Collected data
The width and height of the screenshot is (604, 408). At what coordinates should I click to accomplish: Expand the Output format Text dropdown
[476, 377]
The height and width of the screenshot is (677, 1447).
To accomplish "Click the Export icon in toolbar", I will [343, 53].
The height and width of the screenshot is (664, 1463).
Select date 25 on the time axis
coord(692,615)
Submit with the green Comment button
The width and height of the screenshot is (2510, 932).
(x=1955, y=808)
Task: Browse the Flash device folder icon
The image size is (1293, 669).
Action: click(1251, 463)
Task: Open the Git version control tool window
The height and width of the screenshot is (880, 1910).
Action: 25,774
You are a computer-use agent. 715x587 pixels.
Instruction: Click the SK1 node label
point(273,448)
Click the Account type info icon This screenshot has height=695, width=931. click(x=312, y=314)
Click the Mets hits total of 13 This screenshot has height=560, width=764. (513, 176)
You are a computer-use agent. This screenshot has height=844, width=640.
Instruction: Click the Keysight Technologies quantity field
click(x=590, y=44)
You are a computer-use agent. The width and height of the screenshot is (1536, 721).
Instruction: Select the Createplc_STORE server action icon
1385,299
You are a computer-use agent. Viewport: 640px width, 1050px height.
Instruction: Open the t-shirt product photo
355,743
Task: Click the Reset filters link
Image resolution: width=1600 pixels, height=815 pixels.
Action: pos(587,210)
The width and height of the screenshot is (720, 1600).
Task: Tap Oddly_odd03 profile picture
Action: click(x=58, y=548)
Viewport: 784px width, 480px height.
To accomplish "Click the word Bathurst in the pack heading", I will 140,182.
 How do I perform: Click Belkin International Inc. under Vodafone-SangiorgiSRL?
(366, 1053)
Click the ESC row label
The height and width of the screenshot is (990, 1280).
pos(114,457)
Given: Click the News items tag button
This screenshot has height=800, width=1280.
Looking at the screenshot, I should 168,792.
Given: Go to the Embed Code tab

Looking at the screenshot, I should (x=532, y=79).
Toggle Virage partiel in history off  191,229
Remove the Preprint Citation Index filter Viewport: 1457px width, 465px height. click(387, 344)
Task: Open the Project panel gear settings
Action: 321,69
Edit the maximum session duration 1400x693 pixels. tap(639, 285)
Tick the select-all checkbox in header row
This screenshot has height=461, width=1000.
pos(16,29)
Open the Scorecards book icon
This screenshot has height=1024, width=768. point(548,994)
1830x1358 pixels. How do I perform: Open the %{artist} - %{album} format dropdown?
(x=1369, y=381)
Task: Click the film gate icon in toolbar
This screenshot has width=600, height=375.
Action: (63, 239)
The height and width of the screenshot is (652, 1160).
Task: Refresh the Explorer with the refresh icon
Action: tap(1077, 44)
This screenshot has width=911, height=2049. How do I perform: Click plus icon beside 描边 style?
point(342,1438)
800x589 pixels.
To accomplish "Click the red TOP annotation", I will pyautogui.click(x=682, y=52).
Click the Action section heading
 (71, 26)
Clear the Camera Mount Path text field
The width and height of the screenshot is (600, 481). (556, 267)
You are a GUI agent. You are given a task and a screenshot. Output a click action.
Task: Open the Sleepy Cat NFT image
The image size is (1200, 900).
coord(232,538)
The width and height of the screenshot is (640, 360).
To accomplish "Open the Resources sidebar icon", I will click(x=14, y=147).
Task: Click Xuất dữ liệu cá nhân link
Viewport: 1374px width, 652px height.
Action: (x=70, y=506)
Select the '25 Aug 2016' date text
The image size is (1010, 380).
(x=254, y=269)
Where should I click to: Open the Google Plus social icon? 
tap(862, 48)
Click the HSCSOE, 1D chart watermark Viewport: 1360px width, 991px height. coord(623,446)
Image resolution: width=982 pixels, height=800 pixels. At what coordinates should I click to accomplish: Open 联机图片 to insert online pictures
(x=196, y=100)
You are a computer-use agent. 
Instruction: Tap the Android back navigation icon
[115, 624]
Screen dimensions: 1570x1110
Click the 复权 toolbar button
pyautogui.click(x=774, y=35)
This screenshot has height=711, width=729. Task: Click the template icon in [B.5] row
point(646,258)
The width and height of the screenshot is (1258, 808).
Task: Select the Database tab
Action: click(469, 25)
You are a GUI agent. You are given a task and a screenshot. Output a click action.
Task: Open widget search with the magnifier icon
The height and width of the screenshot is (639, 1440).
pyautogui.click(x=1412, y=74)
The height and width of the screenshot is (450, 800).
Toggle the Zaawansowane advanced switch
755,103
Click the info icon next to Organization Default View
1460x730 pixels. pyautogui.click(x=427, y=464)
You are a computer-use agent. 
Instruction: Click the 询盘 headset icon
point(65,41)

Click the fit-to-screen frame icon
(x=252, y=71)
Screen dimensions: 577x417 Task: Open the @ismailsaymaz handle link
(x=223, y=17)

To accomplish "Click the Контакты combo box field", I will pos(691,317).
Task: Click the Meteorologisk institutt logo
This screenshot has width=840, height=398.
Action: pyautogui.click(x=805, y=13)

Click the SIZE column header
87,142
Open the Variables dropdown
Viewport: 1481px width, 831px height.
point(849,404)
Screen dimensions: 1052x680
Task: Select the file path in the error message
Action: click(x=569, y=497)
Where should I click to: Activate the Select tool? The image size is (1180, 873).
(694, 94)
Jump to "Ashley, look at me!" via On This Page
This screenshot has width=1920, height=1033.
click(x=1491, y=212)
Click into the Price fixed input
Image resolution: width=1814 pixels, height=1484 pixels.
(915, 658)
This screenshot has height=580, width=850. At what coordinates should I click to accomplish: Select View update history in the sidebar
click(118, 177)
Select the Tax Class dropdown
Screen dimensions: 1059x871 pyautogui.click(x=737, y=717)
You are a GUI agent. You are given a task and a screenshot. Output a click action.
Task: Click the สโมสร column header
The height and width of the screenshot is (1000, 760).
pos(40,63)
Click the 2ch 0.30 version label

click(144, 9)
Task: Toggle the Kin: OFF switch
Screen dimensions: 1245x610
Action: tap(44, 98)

__Work order__. The response should consist of the entries, retyped exactly and in full.

__The answer__.
The width and height of the screenshot is (604, 408). At what coordinates should I click to accomplish: Expand the Output format Text dropdown
[476, 377]
The height and width of the screenshot is (677, 1447).
To accomplish "Click the Export icon in toolbar", I will [343, 53].
The height and width of the screenshot is (664, 1463).
Select date 25 on the time axis
coord(692,615)
Submit with the green Comment button
The width and height of the screenshot is (2510, 932).
(x=1955, y=808)
Task: Browse the Flash device folder icon
The image size is (1293, 669).
Action: click(1251, 463)
Task: Open the Git version control tool window
The height and width of the screenshot is (880, 1910).
Action: 25,774
You are a computer-use agent. 715x587 pixels.
Instruction: Click the SK1 node label
point(273,448)
Click the Account type info icon This screenshot has height=695, width=931. click(x=312, y=314)
Click the Mets hits total of 13 This screenshot has height=560, width=764. (513, 176)
You are a computer-use agent. This screenshot has height=844, width=640.
Instruction: Click the Keysight Technologies quantity field
click(x=590, y=44)
You are a computer-use agent. The width and height of the screenshot is (1536, 721).
Instruction: Select the Createplc_STORE server action icon
1385,299
You are a computer-use agent. Viewport: 640px width, 1050px height.
Instruction: Open the t-shirt product photo
355,743
Task: Click the Reset filters link
Image resolution: width=1600 pixels, height=815 pixels.
Action: pos(587,210)
The width and height of the screenshot is (720, 1600).
Task: Tap Oddly_odd03 profile picture
Action: click(x=58, y=548)
Viewport: 784px width, 480px height.
To accomplish "Click the word Bathurst in the pack heading", I will 140,182.
 How do I perform: Click Belkin International Inc. under Vodafone-SangiorgiSRL?
(366, 1053)
Click the ESC row label
The height and width of the screenshot is (990, 1280).
pos(114,457)
Given: Click the News items tag button
This screenshot has height=800, width=1280.
Looking at the screenshot, I should 168,792.
Given: Go to the Embed Code tab

Looking at the screenshot, I should (x=532, y=79).
Toggle Virage partiel in history off  191,229
Remove the Preprint Citation Index filter Viewport: 1457px width, 465px height. click(387, 344)
Task: Open the Project panel gear settings
Action: 321,69
Edit the maximum session duration 1400x693 pixels. tap(639, 285)
Tick the select-all checkbox in header row
This screenshot has height=461, width=1000.
pos(16,29)
Open the Scorecards book icon
This screenshot has height=1024, width=768. point(548,994)
1830x1358 pixels. How do I perform: Open the %{artist} - %{album} format dropdown?
(x=1369, y=381)
Task: Click the film gate icon in toolbar
This screenshot has width=600, height=375.
Action: (63, 239)
The height and width of the screenshot is (652, 1160).
Task: Refresh the Explorer with the refresh icon
Action: tap(1077, 44)
This screenshot has width=911, height=2049. How do I perform: Click plus icon beside 描边 style?
point(342,1438)
800x589 pixels.
To accomplish "Click the red TOP annotation", I will pyautogui.click(x=682, y=52).
Click the Action section heading
 (71, 26)
Clear the Camera Mount Path text field
The width and height of the screenshot is (600, 481). (556, 267)
You are a GUI agent. You are given a task and a screenshot. Output a click action.
Task: Open the Sleepy Cat NFT image
The image size is (1200, 900).
coord(232,538)
The width and height of the screenshot is (640, 360).
To accomplish "Open the Resources sidebar icon", I will click(x=14, y=147).
Task: Click Xuất dữ liệu cá nhân link
Viewport: 1374px width, 652px height.
Action: (x=70, y=506)
Select the '25 Aug 2016' date text
The image size is (1010, 380).
(x=254, y=269)
Where should I click to: Open the Google Plus social icon? 
tap(862, 48)
Click the HSCSOE, 1D chart watermark Viewport: 1360px width, 991px height. coord(623,446)
Image resolution: width=982 pixels, height=800 pixels. At what coordinates should I click to accomplish: Open 联机图片 to insert online pictures
(x=196, y=100)
You are a computer-use agent. 
Instruction: Tap the Android back navigation icon
[115, 624]
Screen dimensions: 1570x1110
Click the 复权 toolbar button
pyautogui.click(x=774, y=35)
This screenshot has height=711, width=729. Task: Click the template icon in [B.5] row
point(646,258)
The width and height of the screenshot is (1258, 808).
Task: Select the Database tab
Action: click(469, 25)
You are a GUI agent. You are given a task and a screenshot. Output a click action.
Task: Open widget search with the magnifier icon
The height and width of the screenshot is (639, 1440).
pyautogui.click(x=1412, y=74)
The height and width of the screenshot is (450, 800).
Toggle the Zaawansowane advanced switch
755,103
Click the info icon next to Organization Default View
1460x730 pixels. pyautogui.click(x=427, y=464)
You are a computer-use agent. 
Instruction: Click the 询盘 headset icon
point(65,41)

Click the fit-to-screen frame icon
(x=252, y=71)
Screen dimensions: 577x417 Task: Open the @ismailsaymaz handle link
(x=223, y=17)

To accomplish "Click the Контакты combo box field", I will pos(691,317).
Task: Click the Meteorologisk institutt logo
This screenshot has width=840, height=398.
Action: pyautogui.click(x=805, y=13)

Click the SIZE column header
87,142
Open the Variables dropdown
Viewport: 1481px width, 831px height.
point(849,404)
Screen dimensions: 1052x680
Task: Select the file path in the error message
Action: click(x=569, y=497)
Where should I click to: Activate the Select tool? The image size is (1180, 873).
(694, 94)
Jump to "Ashley, look at me!" via On This Page
This screenshot has width=1920, height=1033.
click(x=1491, y=212)
Click into the Price fixed input
Image resolution: width=1814 pixels, height=1484 pixels.
(915, 658)
This screenshot has height=580, width=850. At what coordinates should I click to accomplish: Select View update history in the sidebar
click(118, 177)
Select the Tax Class dropdown
Screen dimensions: 1059x871 pyautogui.click(x=737, y=717)
You are a GUI agent. You are given a task and a screenshot. Output a click action.
Task: Click the สโมสร column header
The height and width of the screenshot is (1000, 760).
pos(40,63)
Click the 2ch 0.30 version label

click(144, 9)
Task: Toggle the Kin: OFF switch
Screen dimensions: 1245x610
Action: tap(44, 98)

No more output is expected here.